No. QuickTime and QTKit are deprecated technologies. Support for QTKit has been disabled in WebKit Nightlies, and will be disabled in Safari 9.

> I see no reason you should do that no matter where the bytes
> you consume come from. That constitutes a bug if I ever saw one. Plus, do
> you even have a testcase of your own to check video upload speed? Cause I
> kinda doubt it, seeing as this issue goes into its 4th year anniversary

...2nd...

> and
> nobody done jack squat about it.

You do realize you're directing this at the person who is currently in the middle of fixing the very issue you're complaining about (video upload speed), right? 

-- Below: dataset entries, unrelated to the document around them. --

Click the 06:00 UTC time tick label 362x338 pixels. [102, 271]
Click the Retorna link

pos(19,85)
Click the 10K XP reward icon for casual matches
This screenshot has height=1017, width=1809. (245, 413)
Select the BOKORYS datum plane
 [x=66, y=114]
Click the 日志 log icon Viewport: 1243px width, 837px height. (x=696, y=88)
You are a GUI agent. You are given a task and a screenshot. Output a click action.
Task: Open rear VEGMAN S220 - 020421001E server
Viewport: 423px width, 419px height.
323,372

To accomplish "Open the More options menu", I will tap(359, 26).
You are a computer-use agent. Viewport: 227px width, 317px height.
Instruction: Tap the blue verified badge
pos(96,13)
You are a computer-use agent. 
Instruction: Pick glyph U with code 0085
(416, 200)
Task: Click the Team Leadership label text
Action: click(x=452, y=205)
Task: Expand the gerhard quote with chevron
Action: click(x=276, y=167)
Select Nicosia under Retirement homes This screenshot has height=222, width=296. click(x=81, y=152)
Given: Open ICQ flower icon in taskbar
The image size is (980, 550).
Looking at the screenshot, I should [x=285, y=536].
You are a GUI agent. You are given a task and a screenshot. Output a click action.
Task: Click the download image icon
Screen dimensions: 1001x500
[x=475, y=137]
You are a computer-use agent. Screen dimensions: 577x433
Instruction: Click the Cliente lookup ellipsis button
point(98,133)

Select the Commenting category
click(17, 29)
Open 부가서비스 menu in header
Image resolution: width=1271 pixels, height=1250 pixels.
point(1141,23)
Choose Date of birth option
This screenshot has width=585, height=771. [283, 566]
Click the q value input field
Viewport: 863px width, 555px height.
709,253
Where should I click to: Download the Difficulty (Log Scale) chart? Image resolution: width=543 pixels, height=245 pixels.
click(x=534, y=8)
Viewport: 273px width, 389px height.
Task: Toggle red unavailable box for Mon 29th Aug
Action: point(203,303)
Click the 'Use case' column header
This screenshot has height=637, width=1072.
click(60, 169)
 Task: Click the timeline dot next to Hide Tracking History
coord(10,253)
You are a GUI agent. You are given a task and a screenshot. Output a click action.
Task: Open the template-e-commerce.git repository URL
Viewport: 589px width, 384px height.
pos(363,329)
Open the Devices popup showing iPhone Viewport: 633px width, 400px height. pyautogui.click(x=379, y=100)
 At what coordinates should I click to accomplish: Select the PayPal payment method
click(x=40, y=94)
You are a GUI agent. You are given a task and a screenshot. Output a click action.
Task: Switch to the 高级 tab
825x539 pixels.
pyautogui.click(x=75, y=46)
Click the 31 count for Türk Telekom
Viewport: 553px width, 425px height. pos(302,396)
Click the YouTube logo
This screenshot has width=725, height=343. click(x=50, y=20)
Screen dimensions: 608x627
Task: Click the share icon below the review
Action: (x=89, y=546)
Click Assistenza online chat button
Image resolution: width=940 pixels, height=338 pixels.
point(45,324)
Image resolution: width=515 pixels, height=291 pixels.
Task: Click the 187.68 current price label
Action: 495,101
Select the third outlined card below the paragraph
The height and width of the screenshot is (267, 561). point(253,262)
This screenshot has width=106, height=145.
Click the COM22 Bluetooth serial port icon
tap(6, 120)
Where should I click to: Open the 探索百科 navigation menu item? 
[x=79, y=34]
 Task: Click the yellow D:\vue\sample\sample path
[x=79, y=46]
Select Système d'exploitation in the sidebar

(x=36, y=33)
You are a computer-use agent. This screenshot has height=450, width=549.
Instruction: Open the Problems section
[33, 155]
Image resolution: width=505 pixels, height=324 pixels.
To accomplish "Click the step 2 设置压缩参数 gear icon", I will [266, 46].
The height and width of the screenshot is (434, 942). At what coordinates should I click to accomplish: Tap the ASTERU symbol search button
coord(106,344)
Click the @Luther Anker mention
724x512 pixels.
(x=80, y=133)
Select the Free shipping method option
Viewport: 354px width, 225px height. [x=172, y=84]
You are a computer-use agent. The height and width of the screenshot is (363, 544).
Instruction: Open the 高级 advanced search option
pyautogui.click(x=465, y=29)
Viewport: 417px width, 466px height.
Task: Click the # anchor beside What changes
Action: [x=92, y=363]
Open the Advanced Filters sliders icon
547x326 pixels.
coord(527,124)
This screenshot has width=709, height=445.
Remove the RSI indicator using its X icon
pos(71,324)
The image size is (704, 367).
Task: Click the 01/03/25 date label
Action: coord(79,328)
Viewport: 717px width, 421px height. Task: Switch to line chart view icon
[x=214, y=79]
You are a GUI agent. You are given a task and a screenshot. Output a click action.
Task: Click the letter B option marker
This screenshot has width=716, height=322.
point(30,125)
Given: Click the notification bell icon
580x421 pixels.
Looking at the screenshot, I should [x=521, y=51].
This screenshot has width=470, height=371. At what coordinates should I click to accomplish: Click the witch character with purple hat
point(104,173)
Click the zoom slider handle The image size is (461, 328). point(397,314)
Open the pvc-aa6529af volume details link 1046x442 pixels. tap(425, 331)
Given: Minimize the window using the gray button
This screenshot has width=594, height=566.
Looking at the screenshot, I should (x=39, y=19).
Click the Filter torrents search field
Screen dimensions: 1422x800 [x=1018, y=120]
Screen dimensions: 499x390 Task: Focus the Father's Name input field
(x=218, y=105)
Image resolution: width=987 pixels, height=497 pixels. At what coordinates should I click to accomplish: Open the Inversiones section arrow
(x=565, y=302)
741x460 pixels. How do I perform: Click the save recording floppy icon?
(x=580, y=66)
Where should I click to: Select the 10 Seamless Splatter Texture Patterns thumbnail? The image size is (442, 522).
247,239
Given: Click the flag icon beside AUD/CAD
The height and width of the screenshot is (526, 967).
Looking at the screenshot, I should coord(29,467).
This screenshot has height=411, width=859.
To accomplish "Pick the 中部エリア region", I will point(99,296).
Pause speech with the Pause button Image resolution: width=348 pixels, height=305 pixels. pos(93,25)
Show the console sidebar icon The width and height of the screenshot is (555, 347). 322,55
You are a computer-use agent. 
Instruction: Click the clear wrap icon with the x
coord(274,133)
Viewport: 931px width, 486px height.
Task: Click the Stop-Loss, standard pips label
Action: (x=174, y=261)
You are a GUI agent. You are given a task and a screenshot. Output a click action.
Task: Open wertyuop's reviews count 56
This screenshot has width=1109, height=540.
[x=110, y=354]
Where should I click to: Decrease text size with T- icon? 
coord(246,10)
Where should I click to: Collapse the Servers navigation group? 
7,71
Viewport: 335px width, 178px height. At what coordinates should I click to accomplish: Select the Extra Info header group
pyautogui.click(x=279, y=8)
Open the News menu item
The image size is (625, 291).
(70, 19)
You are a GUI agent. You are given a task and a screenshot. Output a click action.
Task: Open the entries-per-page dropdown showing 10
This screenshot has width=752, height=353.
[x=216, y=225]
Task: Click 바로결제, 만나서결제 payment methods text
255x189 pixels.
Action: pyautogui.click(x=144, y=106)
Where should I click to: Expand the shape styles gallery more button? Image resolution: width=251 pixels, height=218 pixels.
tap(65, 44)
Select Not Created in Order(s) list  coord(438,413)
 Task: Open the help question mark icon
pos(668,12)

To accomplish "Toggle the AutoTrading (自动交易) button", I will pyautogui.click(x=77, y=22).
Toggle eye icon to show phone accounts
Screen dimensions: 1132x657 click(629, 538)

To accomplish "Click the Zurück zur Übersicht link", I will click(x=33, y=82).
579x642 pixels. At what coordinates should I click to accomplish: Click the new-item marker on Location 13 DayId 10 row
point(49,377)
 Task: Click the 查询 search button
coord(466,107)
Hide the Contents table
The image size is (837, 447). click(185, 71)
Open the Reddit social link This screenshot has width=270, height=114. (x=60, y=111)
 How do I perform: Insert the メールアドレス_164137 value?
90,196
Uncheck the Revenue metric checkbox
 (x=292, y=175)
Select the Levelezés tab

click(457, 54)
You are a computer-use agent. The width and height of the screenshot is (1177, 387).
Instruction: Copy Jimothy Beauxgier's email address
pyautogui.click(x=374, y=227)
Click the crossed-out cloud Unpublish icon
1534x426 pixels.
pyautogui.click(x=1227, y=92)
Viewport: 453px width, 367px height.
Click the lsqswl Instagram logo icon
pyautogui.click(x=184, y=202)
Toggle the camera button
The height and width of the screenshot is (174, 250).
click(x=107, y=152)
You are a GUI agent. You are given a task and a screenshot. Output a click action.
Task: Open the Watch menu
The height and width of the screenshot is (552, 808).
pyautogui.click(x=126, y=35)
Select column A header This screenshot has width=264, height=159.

> So if you disagree with my testcase, or
> sever, or whatever, go make your own, I promise it's quite an eye opening
> experience to see how utterly horrid the implementation across most every
> UA, including yours, is.

The number of loads which fall back to QTKit due to lack of server Range support is incredibly, incredibly small.  So, the balance of probabilities leads me to believe that the problem is not with HTTP Range requests, but how well your server implement them.
Comment 24 Eric Carlson 2015-08-13 09:09:47 PDT
Comment on attachment 252893 [details]
Patch

View in context: https://bugs.webkit.org/attachment.cgi?id=252893&action=review

> Source/WebCore/platform/graphics/avfoundation/objc/MediaPlayerPrivateAVFoundationObjC.h:242
> +    virtual bool copyVideoTextureToPlatformTexture(GraphicsContext3D*, Platform3DObject, GC3Denum target, GC3Dint level, GC3Denum internalFormat, GC3Denum format, GC3Denum type, bool premultiplyAlpha, bool flipY) override;

Nit: don't need both "virtual" and "override" (the later implies the former).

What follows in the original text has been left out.